# First Snow Blower and Learning Opportunity



## DanOpi (Jan 15, 2020)

Hello All,

Stumbled across this wonderful forum and library of information when looking for my first snow blower.

I was hoping to get some feedback/recommendations on a few different things so here we go.

I am located in the Twin Cities area (Minnesota) and snow fall really varies week to week and year to year. I figured I'd do it "right" and get a bigger/nicer 2-stage but now I'm questioning whether I need it or not. I have a paved 1.5 Car Wide x 2 Car Long driveway and a 1 Car Wide x 1 Car Long gravel driveway in the back. So not a huge area.

I also was just planning to run to HomeDepot/Lowes and buying new but after researching, reading some posts here, and being a tinkerer I've kind of switched to buying something used as you can usually get more bang for your buck. I also hope to learn about small engines, how to make the simple fix here and there, and how to maintain a machine so it lasts for many years.

Was hoping to spend no more than $400 but am definitely flexible.

So to recap:

- Do I need a single stage or 2-stage for Minnesota Winters for a small to average size residential area?
- Am I correct in buying used usually gives you a little more bang for you buck as long as you don't mind doing some work on it?
- Are there specific engines/snow blowers that are easier to work on or repair than others? Would like a good basic engine that will teach me the basics.

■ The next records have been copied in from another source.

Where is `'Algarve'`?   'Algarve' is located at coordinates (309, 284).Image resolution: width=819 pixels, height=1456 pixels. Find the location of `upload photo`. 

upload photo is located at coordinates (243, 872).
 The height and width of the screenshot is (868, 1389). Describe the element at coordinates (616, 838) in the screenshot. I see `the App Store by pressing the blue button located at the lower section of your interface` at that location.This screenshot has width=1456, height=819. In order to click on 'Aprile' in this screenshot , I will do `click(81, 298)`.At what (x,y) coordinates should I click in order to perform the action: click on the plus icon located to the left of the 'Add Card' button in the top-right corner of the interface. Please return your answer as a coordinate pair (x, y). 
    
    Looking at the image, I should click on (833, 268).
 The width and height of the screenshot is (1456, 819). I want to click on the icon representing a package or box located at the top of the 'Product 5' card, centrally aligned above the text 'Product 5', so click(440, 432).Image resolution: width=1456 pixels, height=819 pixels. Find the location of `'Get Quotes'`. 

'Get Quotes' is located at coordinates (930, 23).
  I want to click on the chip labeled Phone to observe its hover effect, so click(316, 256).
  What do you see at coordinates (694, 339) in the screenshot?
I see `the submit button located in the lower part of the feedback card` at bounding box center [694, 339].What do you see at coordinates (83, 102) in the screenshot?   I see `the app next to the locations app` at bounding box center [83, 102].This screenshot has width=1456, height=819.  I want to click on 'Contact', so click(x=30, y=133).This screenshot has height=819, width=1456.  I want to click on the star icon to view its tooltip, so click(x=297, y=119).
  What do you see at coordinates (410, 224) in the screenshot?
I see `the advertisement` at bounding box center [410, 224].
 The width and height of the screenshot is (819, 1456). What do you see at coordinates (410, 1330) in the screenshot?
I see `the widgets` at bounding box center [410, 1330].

I see Toro and Ariens around here the most so posting some examples that are available in my area:

- Toro PowerThrower 622 - $310 (https://minneapolis.craigslist.org/hnp/for/d/chanhassen-toro-6-22-snowblower/7056415230.html)
- Toro Power Max 824 - $600 (https://minneapolis.craigslist.org/wsh/hsh/d/luck-toro-snowblower/7056414045.html)
- Ariens ST504 - $250 (https://minneapolis.craigslist.org/dak/grd/d/prior-lake-ariens-st504-snowblower/7054852099.html)
- Toro 721 QZE - $550 (https://minneapolis.craigslist.org/dak/grd/d/new-prague-toro-721-qze-snowblower/7049851565.html)
- Power Max726 - $425 (https://minneapolis.craigslist.org/dak/grd/d/vermillion-snowblower/7056283767.html)
- Craftsman 6hp 24inch - $350 (https://minneapolis.craigslist.org/dak/grd/d/belle-plaine-craftsman-6hp-24inch/7049708410.html)
- Ariens ST624 - $400 (https://minneapolis.craigslist.org/ank/grd/d/lindstrom-snowblower-ariens/7055941197.html)
- Toro Power Thrower 824XL - $350 (https://minneapolis.craigslist.org/hnp/hsh/d/minneapolis-toro-power-thrower-824xl/7055939735.html)
- Ariens ST724 - $400 (https://minneapolis.craigslist.org/wsh/grd/d/somerset-ariens-st724-snowblower/7048791552.html)
-Ariens Classic 24 - $495 (https://minneapolis.craigslist.org/dak/for/d/red-wing-2019-ariens-24-in-two-stage/7053888511.html)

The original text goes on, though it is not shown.